Palas

Kamus Besar Bahasa Indonesia (KBBI), Balai Pustaka, 2005, mencantumkan: kro.nik n catatan peristiwa menurut urutan waktu kejadiannya; susunan waktu; yang berhubungan dengan waktu. Sedang Kamus Umum Bahasa Indonesia (KUBI), Balai Pustaka, 2006, menjelaskan: kronik E cerita yang meriwayatkan suatu peristiwa tersusun menurut waktu terjadinya.

Foto-Foto: Internet

Thursday, August 30, 2012

Eyang dan Medy: Mengapa Kemesraan Itu Cepat Berlalu?


KABAR itu tiba di malam yang menua, Rabu (29 Agustus 2012). Beberapa short message dan BlackBerry Messenger (BBM) mengabarkan Wakil Bupati (Wabup) Bolaang Mongondow Timur (Boltim), Medy Lensun, akan mengundurkan diri dari jabatannya. Pernyataan ini, tulis beberapa kawan dan sanak, bisa dicek di status BBM-nya.

Saya buru-buru mencari kontak BBM Wabup Boltim dan terhenyak ketika menemukan info itu benar adanya. Apa gerangan yang menyebabkan Medy Lensun pecah kongsi dengan pasangannya, Bupati Sehan Lanjar? Hubungan mereka, sebagaimana relasi antar elit umumnya, sepengetahuan saya sangat dinamis. Tapi biasanya dengan cepat mereka segera se-iya sekata lagi.

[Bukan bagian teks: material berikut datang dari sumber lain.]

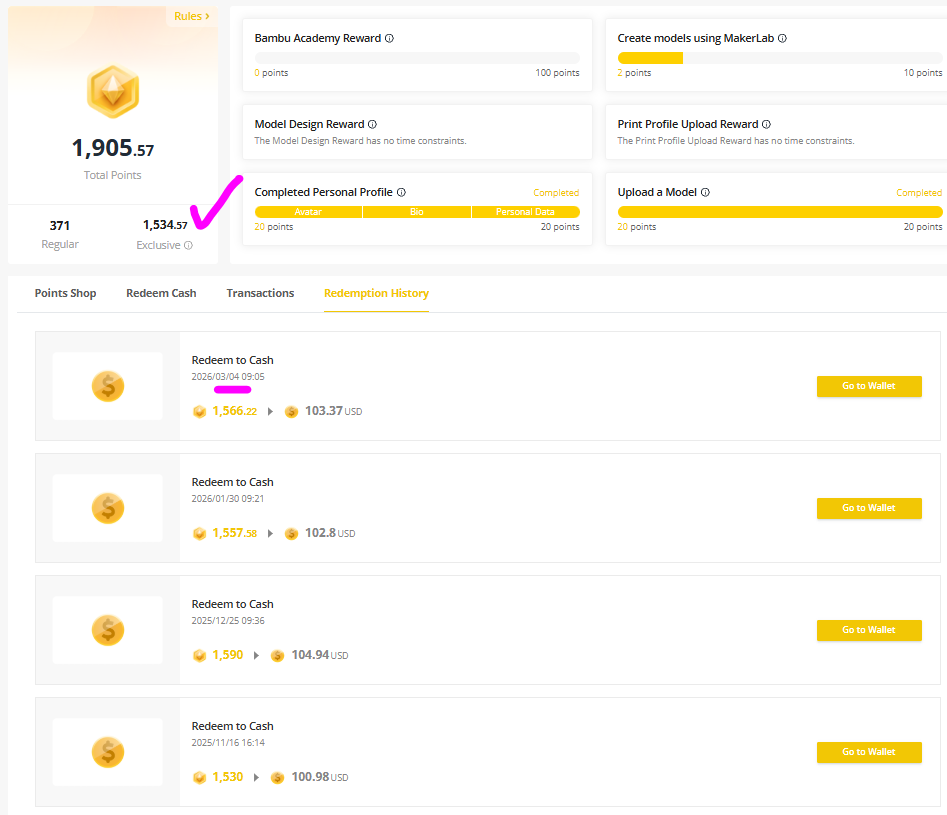
Task: Click coin thumbnail of 2026/01/30 redemption
Action: [108, 508]
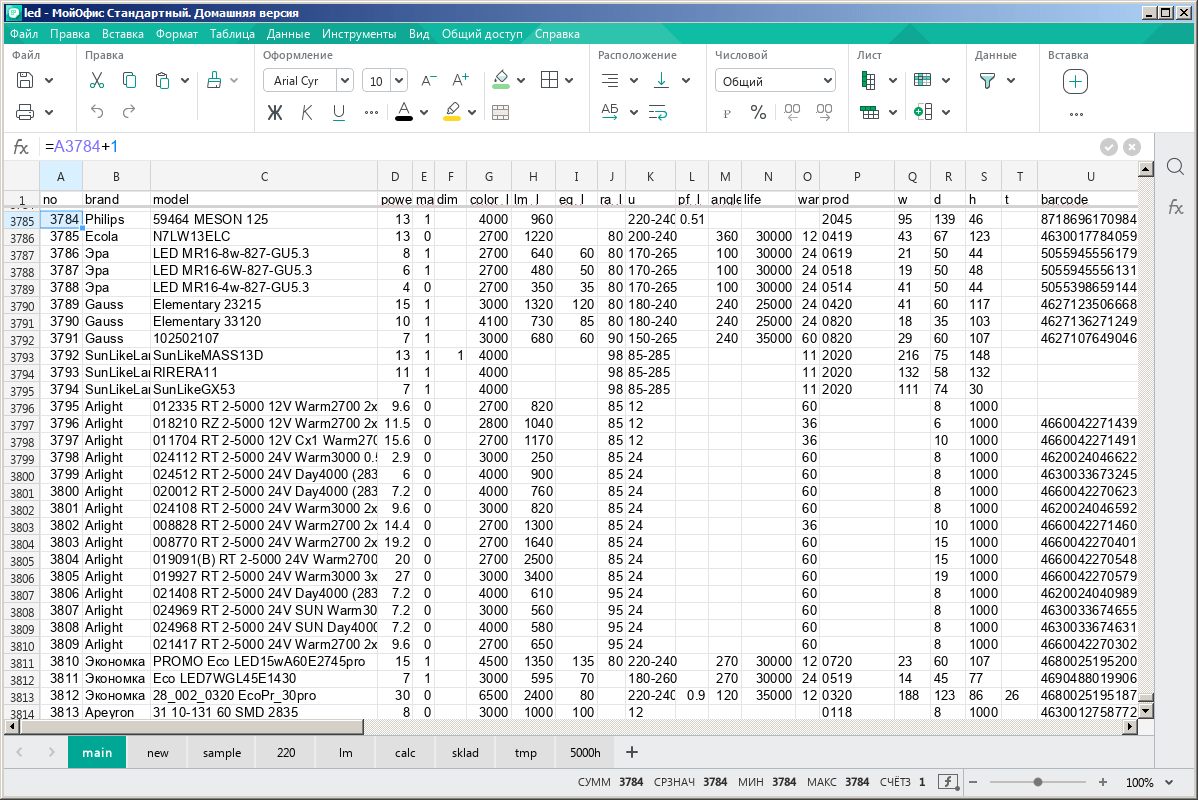Click the formula confirm checkmark button
Screen dimensions: 1198x800
(x=1109, y=147)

Kedua tokoh itu saya kenal dekat. Eyang –sapaan akrab Bupati Boltim—selalu menyebut Medy sebagai ‘’Wabup dan adik saya’’. Sebaliknya di kesempatan-kesempatan pribadi Medy menyapa Bupatinya sebagai ‘’Eyang’’ saja. Hampir tak ada jarak di antara mereka berdua.

Sebagai pasangan Bupati-Wabup terpilih yang dilantik pada 4 Oktober 2010 lalu, Eyang-Medy melalui jalan yang tak mudah. Dibanding para pesaingnya, pasangan ini adalah underdog dalam segala pengertian (tidak didukung partai besar, dana terbatas dan kalah popularitas). Eyang menggambarkan proses terpilihnya mereka berdua sebagai, ‘’Kerja politik yang susah-payah dan berdarah-darah.’’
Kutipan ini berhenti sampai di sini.